> _Source text_
FOR thousands of years babies were routinely breastfed for the first two years of their lives, or longer.

It has been widely believed that the practice dwindled during the Victorian era amid a combination of prudishness and the emergence of artificial feeding alternatives in the late 19th Century.

However, the first study of its kind in Scotland reveals a "rapid halt" in long-term breastfeeding 500 years ago.

Archaeologists obtained tiny bone fragments from the remains of 67 children buried at Aberdeen’s St Nicholas Kirk the 12th to 18th centuries and analysed them to estimate the age at which they must have been weaned off breastmilk.

They found a "sudden" reduction around the 16th and 17th centuries.

Dr Kate Britton, who led the study at Aberdeen University, said: “It is often thought that a relatively short period of breastfeeding – of around six months - is something that emerged later in the 18th and 19th centuries.

"But our study points to a very different picture with this change occurring much earlier.

“Breastfeeding and weaning practices tell us a great deal about changing ‘social norms’ and wider economic and cultural changes."

The individuals buried in Aberdeen would have been fairly affluent and middle class, but the findings correspond to previous bio-archaeological studies in England indicating that the decline in duration of breastfeeding was occurring across all classes.

Dr Britton said further research is needed into the reasons why trends in breastfeeding changed 500 years ago, but among wealthier women it is thought it may have declined in popularity because it interfered with their outfits or pursuits, such as playing cards.

It also coincided with the expansion of cities, which accelerated the spread of ideas, and post-Reformation Protestantism which promoted the mother's role in childrearing and made wet nurses taboo.

Dr Britton said: “By analysing our data in conjunction with the results of these previous studies, we can see that trends were very similar across England and Scotland.

"For example, we can see that middle class people in Aberdeen were behaving in same way as those in London workhouses a century or so later.

“We can only speculate as to why this might be but increased urbanisation, women working outside the home and cultural changes following the Reformation may be contributing factors.

"Furthermore, maternal nursing was seen by some as inconvenient and unfashionable, interfering with social pursuits.

“An alternative was wet-nursing, but there also seems to be a corresponding decline in the social acceptance of wet nursing in this period, with medical writers and physicians in the later medieval period and into the 16th and 17th centuries discussing the link between the personal attributes of the person feeding an infant and the baby’s character.

"Red-heads, for example, were to be avoided as wet-nurses as they could make a baby hot tempered with their milk.”

The findings are published in the International Journal of Osteoarchaeology.

> _Source data_
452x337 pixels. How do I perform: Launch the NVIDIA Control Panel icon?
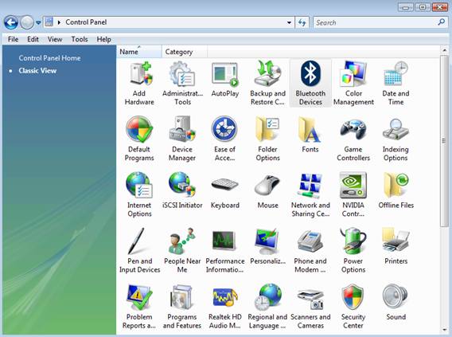click(x=353, y=186)
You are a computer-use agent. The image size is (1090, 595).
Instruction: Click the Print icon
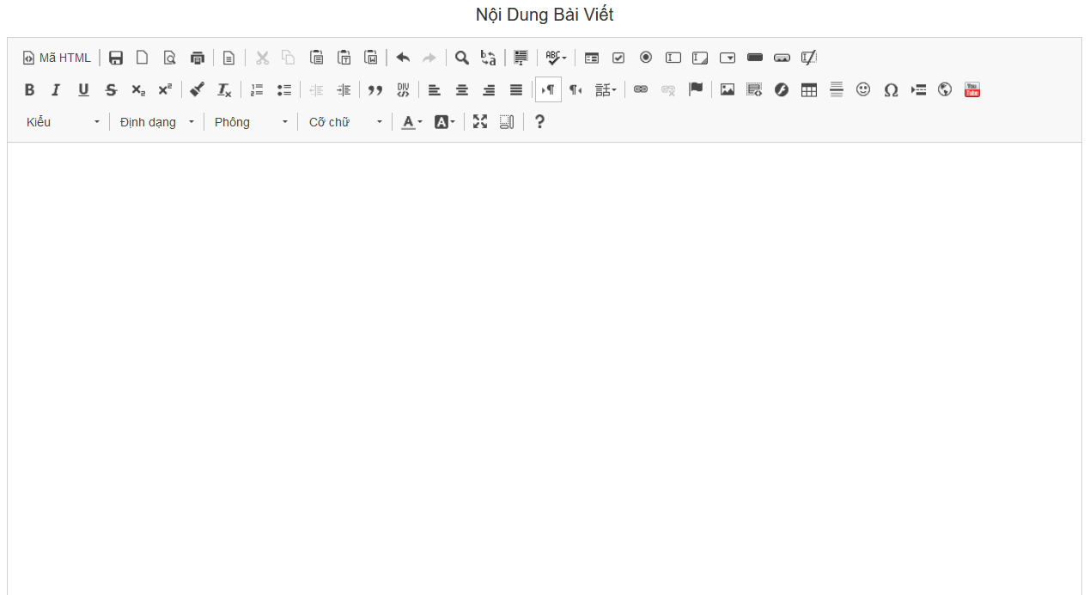[198, 58]
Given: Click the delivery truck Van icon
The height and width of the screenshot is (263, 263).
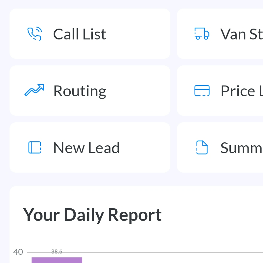Looking at the screenshot, I should 202,34.
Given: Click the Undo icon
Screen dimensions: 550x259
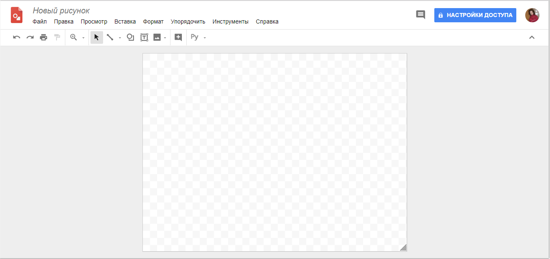Looking at the screenshot, I should click(x=16, y=37).
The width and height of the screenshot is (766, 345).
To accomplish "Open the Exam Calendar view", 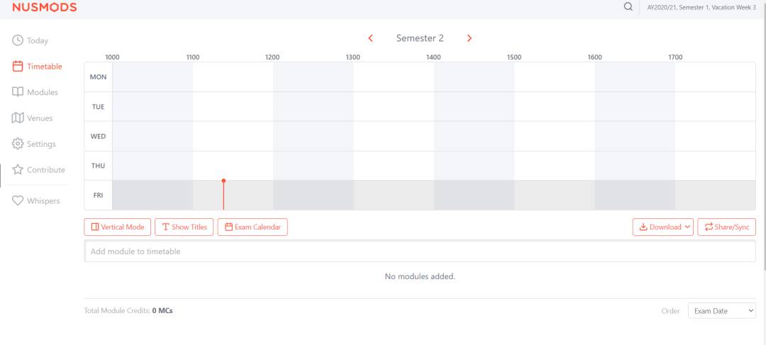I will click(252, 227).
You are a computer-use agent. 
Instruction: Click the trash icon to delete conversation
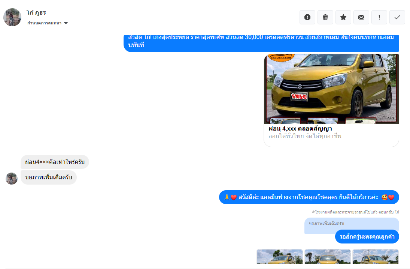(325, 17)
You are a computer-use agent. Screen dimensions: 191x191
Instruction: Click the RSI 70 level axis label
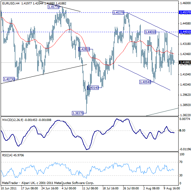tap(181, 162)
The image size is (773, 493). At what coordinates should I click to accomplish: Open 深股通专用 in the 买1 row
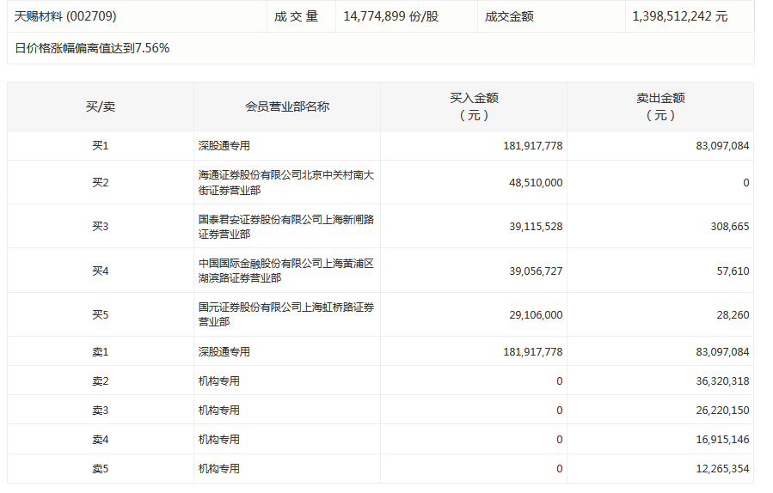pos(224,146)
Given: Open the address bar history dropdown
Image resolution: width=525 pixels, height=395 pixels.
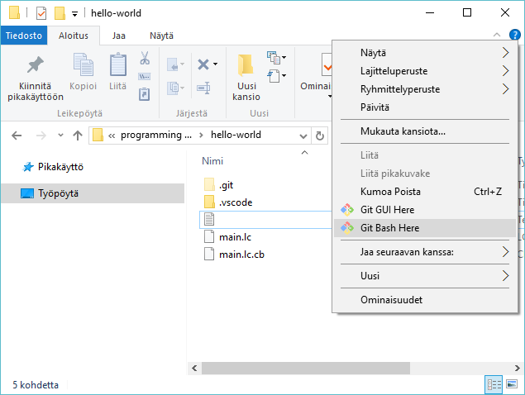Looking at the screenshot, I should (303, 136).
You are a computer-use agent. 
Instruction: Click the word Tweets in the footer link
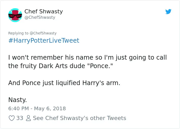click(x=116, y=118)
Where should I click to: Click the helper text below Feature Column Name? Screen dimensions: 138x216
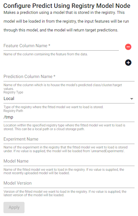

> _Exercise prompt_
For each statement, answer yes or no on whether it agrees with the breastfeeding article, and quote the article's words that settle it. (a) The bone fragments came from the remains of 67 children buried at St Nicholas Kirk in Aberdeen. (b) The study found that long-term breastfeeding dropped off sharply in the 18th and 19th centuries. (c) Dr Britton said red-heads were to be avoided as wet-nurses.

> _Answer for this exercise_
(a) Yes: "the remains of 67 children buried at Aberdeen’s St Nicholas Kirk"
(b) No: "They found a "sudden" reduction around the 16th and 17th centuries."
(c) Yes: "Red-heads, for example, were to be avoided as wet-nurses as they could make a baby hot tempered with their milk."